_Aim:_
Swap "dropdown" for "drop-down menu" in the lines below and give them again with nothing else changed. Leave the pictures out.

Document and screenshot pointing lines:
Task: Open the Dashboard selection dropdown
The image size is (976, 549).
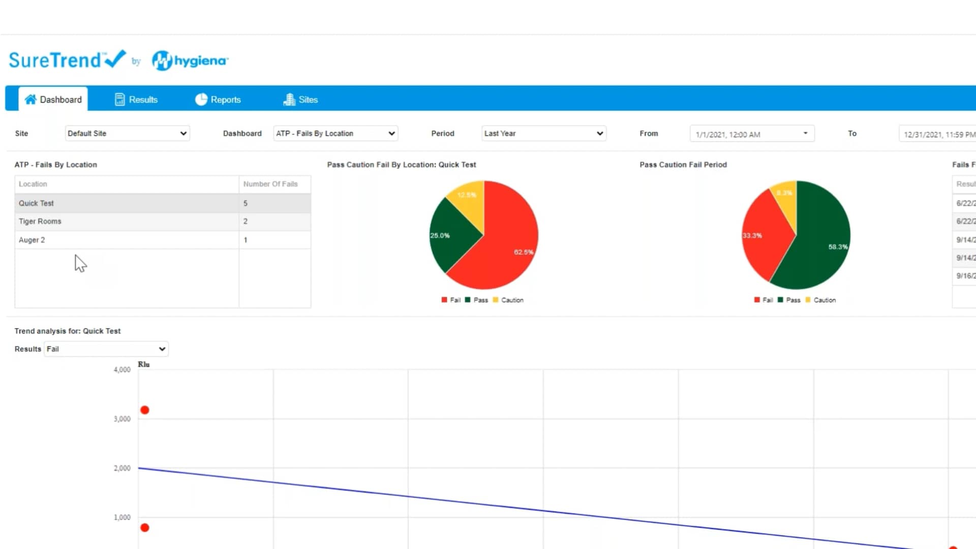Action: coord(335,133)
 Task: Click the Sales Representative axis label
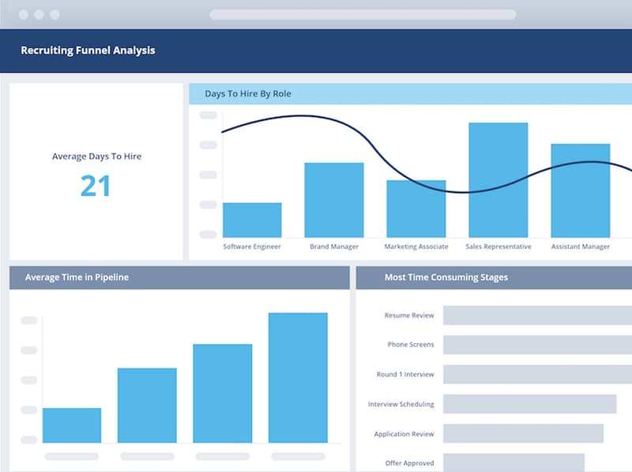498,247
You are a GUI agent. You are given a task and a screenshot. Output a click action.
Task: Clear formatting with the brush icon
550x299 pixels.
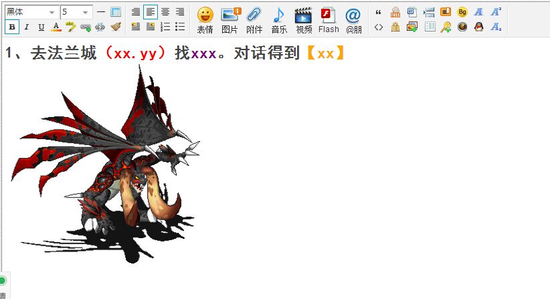[116, 27]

_Answer to this exercise:_
Task: Open the Dashboard selection drop-down menu
The image size is (976, 549).
Action: coord(335,133)
 Task: Click the Sales Representative axis label
498,247
You are a GUI agent. You are given a task and a screenshot. Output a click action.
Task: Clear formatting with the brush icon
550x299 pixels.
[116, 27]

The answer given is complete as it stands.